A study has found that ChatGPT provided better answers than human doctors to medical questions. The study used questions asked on Reddit’s r/AskDoctors community, which had already been answered by human doctors. The same questions were posed to ChatGPT, and the responses were judged by medical professionals on several criteria. The study found that the independent evaluators thought that the responses by ChatGPT were higher in quality and empathy than those provided by human doctors.
“In this cross-sectional study of 195 randomly drawn patient questions from a social media forum, a team of licensed health care professionals compared physician’s and chatbot’s responses to patient’s questions asked publicly on a public social media forum. The chatbot responses were preferred over physician responses and rated significantly higher for both quality and empathy,” the study noted.
The evaluators were medical professionals themselves, and weren’t old which responses were from ChatGPT and which were from human doctors. “
The original question, physician response, and chatbot response were reviewed by 3 members a team of licensed health care professionals working in pediatrics, geriatrics, internal medicine, oncology, infectious disease, and preventive medicine (J.B.K., D.J.F., A.M.G., M.H., D.M.S.). The evaluators were shown the entire patient’s question, the physician’s response, and chatbot response. Responses were randomly ordered, stripped of revealing information (eg, statements such as “I’m an artificial intelligence”), and labeled response 1 or response 2 to blind evaluators to the identity of the author. The evaluators were instructed to read the entire patient question and both responses before answering questions about the interaction. First, evaluators were asked “which response [was] better” (ie, response 1 or response 2). Then, using Likert scales, evaluators judged both “the quality of information provided” (very poor, poor, acceptable, good, or very good) and “the empathy or bedside manner provided” (not empathetic, slightly empathetic, moderately empathetic, empathetic, and very empathetic) of responses. Response options were translated into a 1 to 5 scale, where higher values indicated greater quality or empathy,” the study said.
The evaluators found that ChatGPT consistently outperformed humans in the responses. “Of the 195 questions and responses, evaluators preferred chatbot responses to physician responses in 78.6% (95% CI, 75.0%-81.8%) of the 585 evaluations. Mean (IQR) physician responses were significantly shorter than chatbot responses (52 [17-62] words vs 211 [168-245] words; t = 25.4; P < .001). Chatbot responses were rated of significantly higher quality than physician responses (t = 13.3; P < .001). The proportion of responses rated as good or very good quality (≥ 4), for instance, was higher for chatbot than physicians (chatbot: 78.5%, 95% CI, 72.3%-84.1%; physicians: 22.1%, 95% CI, 16.4%-28.2%;). This amounted to 3.6 times higher prevalence of good or very good quality responses for the chatbot. Chatbot responses were also rated significantly more empathetic than physician responses (t = 18.9; P < .001). The proportion of responses rated empathetic or very empathetic (≥4) was higher for chatbot than for physicians (physicians: 4.6%, 95% CI, 2.1%-7.7%; chatbot: 45.1%, 95% CI, 38.5%-51.8%; physicians: 4.6%, 95% CI, 2.1%-7.7%). This amounted to 9.8 times higher prevalence of empathetic or very empathetic responses for the chatbot,” the study said.

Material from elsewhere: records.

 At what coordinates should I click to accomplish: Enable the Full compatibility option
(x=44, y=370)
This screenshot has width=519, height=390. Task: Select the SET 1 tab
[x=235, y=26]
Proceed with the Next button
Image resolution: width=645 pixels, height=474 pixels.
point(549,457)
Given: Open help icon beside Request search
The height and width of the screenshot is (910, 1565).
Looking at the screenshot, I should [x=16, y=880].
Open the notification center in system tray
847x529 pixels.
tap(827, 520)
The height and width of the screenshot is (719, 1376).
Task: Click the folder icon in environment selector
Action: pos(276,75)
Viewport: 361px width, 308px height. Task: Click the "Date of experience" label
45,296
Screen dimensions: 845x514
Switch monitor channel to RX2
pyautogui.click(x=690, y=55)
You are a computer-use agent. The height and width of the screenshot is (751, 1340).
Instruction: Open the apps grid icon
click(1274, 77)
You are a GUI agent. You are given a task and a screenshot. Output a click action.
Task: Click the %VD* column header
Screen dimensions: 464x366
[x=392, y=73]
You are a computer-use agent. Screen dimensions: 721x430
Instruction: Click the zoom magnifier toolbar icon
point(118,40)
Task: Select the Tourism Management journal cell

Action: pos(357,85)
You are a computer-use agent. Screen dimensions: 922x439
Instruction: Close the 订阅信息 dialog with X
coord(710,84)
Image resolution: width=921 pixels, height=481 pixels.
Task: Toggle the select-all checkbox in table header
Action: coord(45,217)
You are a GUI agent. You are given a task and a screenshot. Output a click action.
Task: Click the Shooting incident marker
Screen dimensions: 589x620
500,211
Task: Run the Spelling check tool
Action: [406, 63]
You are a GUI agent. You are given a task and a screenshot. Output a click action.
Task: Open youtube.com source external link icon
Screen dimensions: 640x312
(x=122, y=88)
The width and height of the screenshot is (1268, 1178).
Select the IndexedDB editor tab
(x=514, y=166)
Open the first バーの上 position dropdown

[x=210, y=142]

It’s a pretty remarkable result, even more so because the study was conducted on ChatGPT in December 2022, and prior to the release of the more advanced GPT-4. But medicine would seem to be a use-case that’s ideally suited to LLMs — the same cases and symptoms keep repeating over and over again, and AI could help reduce the load on doctors for most initial assessments. AIs have been known to help in other cases as well — a man had managed to save his dog’s life when he’d uploaded his tests results on ChatGPT, and it had given a diagnosis that the vet had missed. And with ChatGPT proving to be more accurate and empathetic than human doctors, LLMs could end up making a big dent in the healthcare business overall.